* _Exercise goal_: Each line below needs to be duplicated without alteration.

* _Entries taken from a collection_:
----
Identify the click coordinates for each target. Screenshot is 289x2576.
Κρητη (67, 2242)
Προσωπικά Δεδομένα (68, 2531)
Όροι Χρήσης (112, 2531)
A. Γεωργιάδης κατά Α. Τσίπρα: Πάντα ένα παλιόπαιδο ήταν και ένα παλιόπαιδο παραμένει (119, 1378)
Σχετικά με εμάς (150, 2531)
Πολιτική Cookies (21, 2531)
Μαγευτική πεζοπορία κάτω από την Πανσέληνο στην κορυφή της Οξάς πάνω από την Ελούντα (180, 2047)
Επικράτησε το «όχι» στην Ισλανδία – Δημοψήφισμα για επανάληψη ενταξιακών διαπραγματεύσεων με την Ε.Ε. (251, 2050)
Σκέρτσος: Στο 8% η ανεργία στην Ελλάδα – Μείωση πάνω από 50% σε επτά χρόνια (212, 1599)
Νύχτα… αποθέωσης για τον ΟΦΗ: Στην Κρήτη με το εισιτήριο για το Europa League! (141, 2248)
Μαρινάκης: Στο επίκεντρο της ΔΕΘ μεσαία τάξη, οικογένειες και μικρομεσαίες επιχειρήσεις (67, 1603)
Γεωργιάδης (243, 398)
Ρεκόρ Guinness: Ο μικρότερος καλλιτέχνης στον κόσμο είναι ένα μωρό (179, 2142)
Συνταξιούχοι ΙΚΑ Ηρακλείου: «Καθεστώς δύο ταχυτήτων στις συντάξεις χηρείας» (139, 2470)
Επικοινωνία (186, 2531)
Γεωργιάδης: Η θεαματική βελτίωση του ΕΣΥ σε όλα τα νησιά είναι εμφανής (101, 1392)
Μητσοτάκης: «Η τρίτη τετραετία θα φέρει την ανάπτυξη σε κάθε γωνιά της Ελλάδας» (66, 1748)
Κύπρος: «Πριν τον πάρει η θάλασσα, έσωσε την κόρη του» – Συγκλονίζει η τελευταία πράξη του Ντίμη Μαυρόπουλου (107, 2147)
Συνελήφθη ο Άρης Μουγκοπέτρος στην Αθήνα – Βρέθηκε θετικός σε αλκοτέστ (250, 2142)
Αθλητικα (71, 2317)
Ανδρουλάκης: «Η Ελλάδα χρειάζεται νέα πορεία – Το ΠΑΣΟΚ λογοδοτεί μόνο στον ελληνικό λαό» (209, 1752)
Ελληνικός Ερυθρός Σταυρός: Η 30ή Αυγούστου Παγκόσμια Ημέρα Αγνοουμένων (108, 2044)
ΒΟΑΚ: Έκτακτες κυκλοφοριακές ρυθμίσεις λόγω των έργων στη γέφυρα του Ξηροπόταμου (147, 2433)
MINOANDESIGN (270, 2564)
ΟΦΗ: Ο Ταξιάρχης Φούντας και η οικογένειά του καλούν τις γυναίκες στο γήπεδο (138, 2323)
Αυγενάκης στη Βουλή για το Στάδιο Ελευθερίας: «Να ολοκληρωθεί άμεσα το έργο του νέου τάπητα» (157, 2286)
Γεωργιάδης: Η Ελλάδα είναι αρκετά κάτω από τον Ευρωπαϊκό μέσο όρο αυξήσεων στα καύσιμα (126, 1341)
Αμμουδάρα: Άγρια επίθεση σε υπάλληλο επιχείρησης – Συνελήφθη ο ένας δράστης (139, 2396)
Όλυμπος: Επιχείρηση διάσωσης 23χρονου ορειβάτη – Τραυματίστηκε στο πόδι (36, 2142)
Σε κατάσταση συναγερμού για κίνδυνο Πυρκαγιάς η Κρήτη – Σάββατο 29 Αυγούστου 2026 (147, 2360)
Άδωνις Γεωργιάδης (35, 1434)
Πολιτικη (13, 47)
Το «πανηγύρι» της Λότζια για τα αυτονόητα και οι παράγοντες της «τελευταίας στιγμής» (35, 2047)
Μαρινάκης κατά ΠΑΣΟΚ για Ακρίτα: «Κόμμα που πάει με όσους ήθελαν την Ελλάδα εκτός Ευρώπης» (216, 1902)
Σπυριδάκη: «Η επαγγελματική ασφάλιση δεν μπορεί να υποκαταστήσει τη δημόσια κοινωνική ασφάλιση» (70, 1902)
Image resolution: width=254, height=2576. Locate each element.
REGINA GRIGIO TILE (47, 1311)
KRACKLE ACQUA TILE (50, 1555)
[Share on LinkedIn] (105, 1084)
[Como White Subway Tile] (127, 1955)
----
* _Your solution_:
Identify the click coordinates for each target. Screenshot is 289x2576.
Κρητη (67, 2242)
Προσωπικά Δεδομένα (68, 2531)
Όροι Χρήσης (112, 2531)
A. Γεωργιάδης κατά Α. Τσίπρα: Πάντα ένα παλιόπαιδο ήταν και ένα παλιόπαιδο παραμένει (119, 1378)
Σχετικά με εμάς (150, 2531)
Πολιτική Cookies (21, 2531)
Μαγευτική πεζοπορία κάτω από την Πανσέληνο στην κορυφή της Οξάς πάνω από την Ελούντα (180, 2047)
Επικράτησε το «όχι» στην Ισλανδία – Δημοψήφισμα για επανάληψη ενταξιακών διαπραγματεύσεων με την Ε.Ε. (251, 2050)
Σκέρτσος: Στο 8% η ανεργία στην Ελλάδα – Μείωση πάνω από 50% σε επτά χρόνια (212, 1599)
Νύχτα… αποθέωσης για τον ΟΦΗ: Στην Κρήτη με το εισιτήριο για το Europa League! (141, 2248)
Μαρινάκης: Στο επίκεντρο της ΔΕΘ μεσαία τάξη, οικογένειες και μικρομεσαίες επιχειρήσεις (67, 1603)
Γεωργιάδης (243, 398)
Ρεκόρ Guinness: Ο μικρότερος καλλιτέχνης στον κόσμο είναι ένα μωρό (179, 2142)
Συνταξιούχοι ΙΚΑ Ηρακλείου: «Καθεστώς δύο ταχυτήτων στις συντάξεις χηρείας» (139, 2470)
Επικοινωνία (186, 2531)
Γεωργιάδης: Η θεαματική βελτίωση του ΕΣΥ σε όλα τα νησιά είναι εμφανής (101, 1392)
Μητσοτάκης: «Η τρίτη τετραετία θα φέρει την ανάπτυξη σε κάθε γωνιά της Ελλάδας» (66, 1748)
Κύπρος: «Πριν τον πάρει η θάλασσα, έσωσε την κόρη του» – Συγκλονίζει η τελευταία πράξη του Ντίμη Μαυρόπουλου (107, 2147)
Συνελήφθη ο Άρης Μουγκοπέτρος στην Αθήνα – Βρέθηκε θετικός σε αλκοτέστ (250, 2142)
Αθλητικα (71, 2317)
Ανδρουλάκης: «Η Ελλάδα χρειάζεται νέα πορεία – Το ΠΑΣΟΚ λογοδοτεί μόνο στον ελληνικό λαό» (209, 1752)
Ελληνικός Ερυθρός Σταυρός: Η 30ή Αυγούστου Παγκόσμια Ημέρα Αγνοουμένων (108, 2044)
ΒΟΑΚ: Έκτακτες κυκλοφοριακές ρυθμίσεις λόγω των έργων στη γέφυρα του Ξηροπόταμου (147, 2433)
MINOANDESIGN (270, 2564)
ΟΦΗ: Ο Ταξιάρχης Φούντας και η οικογένειά του καλούν τις γυναίκες στο γήπεδο (138, 2323)
Αυγενάκης στη Βουλή για το Στάδιο Ελευθερίας: «Να ολοκληρωθεί άμεσα το έργο του νέου τάπητα» (157, 2286)
Γεωργιάδης: Η Ελλάδα είναι αρκετά κάτω από τον Ευρωπαϊκό μέσο όρο αυξήσεων στα καύσιμα (126, 1341)
Αμμουδάρα: Άγρια επίθεση σε υπάλληλο επιχείρησης – Συνελήφθη ο ένας δράστης (139, 2396)
Όλυμπος: Επιχείρηση διάσωσης 23χρονου ορειβάτη – Τραυματίστηκε στο πόδι (36, 2142)
Σε κατάσταση συναγερμού για κίνδυνο Πυρκαγιάς η Κρήτη – Σάββατο 29 Αυγούστου 2026 (147, 2360)
Άδωνις Γεωργιάδης (35, 1434)
Πολιτικη (13, 47)
Το «πανηγύρι» της Λότζια για τα αυτονόητα και οι παράγοντες της «τελευταίας στιγμής» (35, 2047)
Μαρινάκης κατά ΠΑΣΟΚ για Ακρίτα: «Κόμμα που πάει με όσους ήθελαν την Ελλάδα εκτός Ευρώπης» (216, 1902)
Σπυριδάκη: «Η επαγγελματική ασφάλιση δεν μπορεί να υποκαταστήσει τη δημόσια κοινωνική ασφάλιση» (70, 1902)
Image resolution: width=254, height=2576. Locate each element.
REGINA GRIGIO TILE (47, 1311)
KRACKLE ACQUA TILE (50, 1555)
[Share on LinkedIn] (105, 1084)
[Como White Subway Tile] (127, 1955)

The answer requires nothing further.